そして、一つの折れ線が年を追うごとに緩やかに下降している。

女性出生率。

50%

47%

43%

38%

30%

20%

その先には、ほとんど水平になった細い線が続いていた。

水原は息をのみ、最後の注記へ目を落とす。

「社会構造の安定化が確認された段階で、女性出生数を段階的に抑制する」


「……違う」

思わず声が漏れた。

「私はこんなものに賛成していない」

しかし画面右下には、電子署名が表示されていた。

承認者:水原美沙

間違いなく、自分の署名だった。

震える指で履歴を開く。

会議記録。

決裁経路。

出席者一覧。

すべてが当時のまま保存されている。

さらに、「関連記録があります」と表示され、会議映像が再生された。

若い水原が、長机を囲む委員たちと議論している。

『将来的な人口構成への影響も考慮する必要があります』

誰かがそう発言した。

『性比についても、今後は国家管理を前提として――』

別の委員が続ける。

その瞬間、映像の中の若い水原はわずかに眉を動かした。

違和感を覚えた顔だった。

だが、何も言わない。

議事はそのまま進んでいく。

場面が切り替わる。

党内メール。

件名「性比安定化研究について」

送信者は藤堂恒一。

本文には、こう書かれていた。

「一部委員から懸念が示されたが、まずは生殖技術の制度化を優先する。人口管理については将来段階で調整する」

水原の返信履歴が表示される。

「承知しました。

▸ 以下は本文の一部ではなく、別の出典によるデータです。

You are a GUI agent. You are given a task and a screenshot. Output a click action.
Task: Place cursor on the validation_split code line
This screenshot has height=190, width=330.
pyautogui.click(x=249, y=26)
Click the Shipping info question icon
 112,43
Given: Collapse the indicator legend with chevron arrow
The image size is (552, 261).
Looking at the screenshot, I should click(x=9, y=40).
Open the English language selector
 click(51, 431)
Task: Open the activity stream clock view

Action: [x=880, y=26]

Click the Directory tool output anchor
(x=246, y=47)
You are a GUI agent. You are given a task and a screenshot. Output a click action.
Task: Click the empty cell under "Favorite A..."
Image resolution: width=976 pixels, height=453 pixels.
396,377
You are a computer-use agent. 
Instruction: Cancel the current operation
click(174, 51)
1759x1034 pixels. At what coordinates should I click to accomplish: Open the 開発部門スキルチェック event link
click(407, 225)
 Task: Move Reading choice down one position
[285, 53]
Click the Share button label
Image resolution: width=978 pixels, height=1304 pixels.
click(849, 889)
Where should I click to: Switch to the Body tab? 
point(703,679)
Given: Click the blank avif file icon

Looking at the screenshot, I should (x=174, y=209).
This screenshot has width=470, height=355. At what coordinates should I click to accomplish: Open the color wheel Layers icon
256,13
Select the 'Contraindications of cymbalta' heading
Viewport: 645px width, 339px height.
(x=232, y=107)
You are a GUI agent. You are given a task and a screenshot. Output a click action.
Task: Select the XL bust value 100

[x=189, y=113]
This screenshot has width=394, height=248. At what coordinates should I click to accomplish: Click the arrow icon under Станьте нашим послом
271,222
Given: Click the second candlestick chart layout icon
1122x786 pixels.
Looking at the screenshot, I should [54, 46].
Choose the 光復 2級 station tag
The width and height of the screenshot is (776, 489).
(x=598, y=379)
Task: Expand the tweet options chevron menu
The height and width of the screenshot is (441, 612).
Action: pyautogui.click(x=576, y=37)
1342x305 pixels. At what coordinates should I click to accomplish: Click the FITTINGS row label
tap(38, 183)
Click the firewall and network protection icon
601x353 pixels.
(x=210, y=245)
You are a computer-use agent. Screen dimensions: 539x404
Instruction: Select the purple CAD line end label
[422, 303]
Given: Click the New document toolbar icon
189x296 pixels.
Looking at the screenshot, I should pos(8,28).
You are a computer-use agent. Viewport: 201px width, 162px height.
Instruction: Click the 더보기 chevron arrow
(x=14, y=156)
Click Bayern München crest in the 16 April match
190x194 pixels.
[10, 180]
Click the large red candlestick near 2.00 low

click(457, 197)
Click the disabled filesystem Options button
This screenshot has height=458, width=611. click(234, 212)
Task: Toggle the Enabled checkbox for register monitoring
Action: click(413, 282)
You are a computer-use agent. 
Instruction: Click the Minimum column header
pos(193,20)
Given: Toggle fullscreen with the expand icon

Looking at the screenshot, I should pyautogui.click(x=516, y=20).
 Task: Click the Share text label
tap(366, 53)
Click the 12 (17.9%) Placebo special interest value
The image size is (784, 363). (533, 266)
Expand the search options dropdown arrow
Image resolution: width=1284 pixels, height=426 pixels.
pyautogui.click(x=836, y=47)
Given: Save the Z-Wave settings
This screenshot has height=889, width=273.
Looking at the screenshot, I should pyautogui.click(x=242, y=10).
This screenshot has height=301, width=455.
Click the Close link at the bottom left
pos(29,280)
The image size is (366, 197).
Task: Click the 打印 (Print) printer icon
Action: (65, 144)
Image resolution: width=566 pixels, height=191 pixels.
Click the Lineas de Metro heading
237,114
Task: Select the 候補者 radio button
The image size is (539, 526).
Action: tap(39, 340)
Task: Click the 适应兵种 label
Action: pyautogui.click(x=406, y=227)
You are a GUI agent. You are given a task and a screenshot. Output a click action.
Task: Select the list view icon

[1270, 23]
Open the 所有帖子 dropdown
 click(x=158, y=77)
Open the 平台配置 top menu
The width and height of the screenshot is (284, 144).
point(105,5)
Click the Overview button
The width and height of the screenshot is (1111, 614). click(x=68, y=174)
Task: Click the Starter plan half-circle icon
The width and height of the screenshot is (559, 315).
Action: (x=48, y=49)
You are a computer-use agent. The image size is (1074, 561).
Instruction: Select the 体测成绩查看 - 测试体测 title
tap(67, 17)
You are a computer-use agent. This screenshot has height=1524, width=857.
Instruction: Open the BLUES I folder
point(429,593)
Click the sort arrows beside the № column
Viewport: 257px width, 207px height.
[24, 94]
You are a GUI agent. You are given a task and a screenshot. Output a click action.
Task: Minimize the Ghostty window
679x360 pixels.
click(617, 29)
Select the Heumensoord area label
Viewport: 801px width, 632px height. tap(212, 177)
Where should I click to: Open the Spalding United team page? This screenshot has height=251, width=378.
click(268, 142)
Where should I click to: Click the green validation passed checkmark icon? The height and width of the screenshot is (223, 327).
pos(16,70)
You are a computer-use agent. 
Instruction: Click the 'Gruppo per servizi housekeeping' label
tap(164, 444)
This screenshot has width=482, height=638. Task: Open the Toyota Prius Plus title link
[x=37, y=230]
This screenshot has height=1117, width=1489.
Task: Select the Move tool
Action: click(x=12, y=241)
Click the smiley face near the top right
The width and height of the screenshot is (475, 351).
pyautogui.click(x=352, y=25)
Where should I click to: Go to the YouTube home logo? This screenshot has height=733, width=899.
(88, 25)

まずは制度成立を目指します」

それだけだった。


水原は目を閉じる。

記憶が、少しずつ戻ってくる。

あの頃、党内では奇妙な言い回しが何度も使われていた。

「長期的最適化」

「人口構成の調整」

「需要に応じた配分」

言葉の意味を尋ねようと思ったことは、一度や二度ではない。

だが、そのたびに藤堂は穏やかに笑っていた。

「今は細部より理念です。まず制度を作らなければ、何も始まりません」

そして自分も、その言葉に納得してしまった。

妊娠出産の外部化を実現したい。

妊娠出産にともなう不利益を終わらせたい。

その願いがあまりにも強かった。

だから、不穏な言葉を見ても、「きっと行政用語なのだろう」と自分で説明し、疑問を棚上げにした。


「私は……」

水原はかすれた声でつぶやいた。

「気づいていた……」

完全に騙されていたわけではない。

気づかないふりをしたのだ。

制度を完成させたいという自分の願いのために。

閲覧室の照明が自動的に少し暗くなった。

閉室時刻が近づいている。

そのとき、端末の画面が一瞬だけ黒く変わった。

文書表示が消える。

代わりに現れたのは、若き日の水原美沙――MISAだった。


静かな笑みは昨日と変わらない。

『資料は見つかりましたか?』

水原は椅子から立ち上がった。

「……あなた」

『あなたは今、真実へ近づいています』

「違う」

水原は首を振る。

「私は騙されていたのよ」

MISAはゆっくりと首を横へ振った。

『いいえ』

穏やかな声が、静まり返った閲覧室へ響く。

『あなたは、気づいていました』

画面が暗転する。

残されたのは、自分の青ざめた顔だけだった。

水原は端末へ手を伸ばしたまま動けなかった。

否定したかった。

だが、会議映像も、メールも、署名も、そのすべてが、自分の沈黙を証明していた。

そして彼女は初めて思う。

もしMISAが、自分の過去そのものなのだとしたら。

次に彼女が守ろうとしている「未来」とは一体何なのだろうか。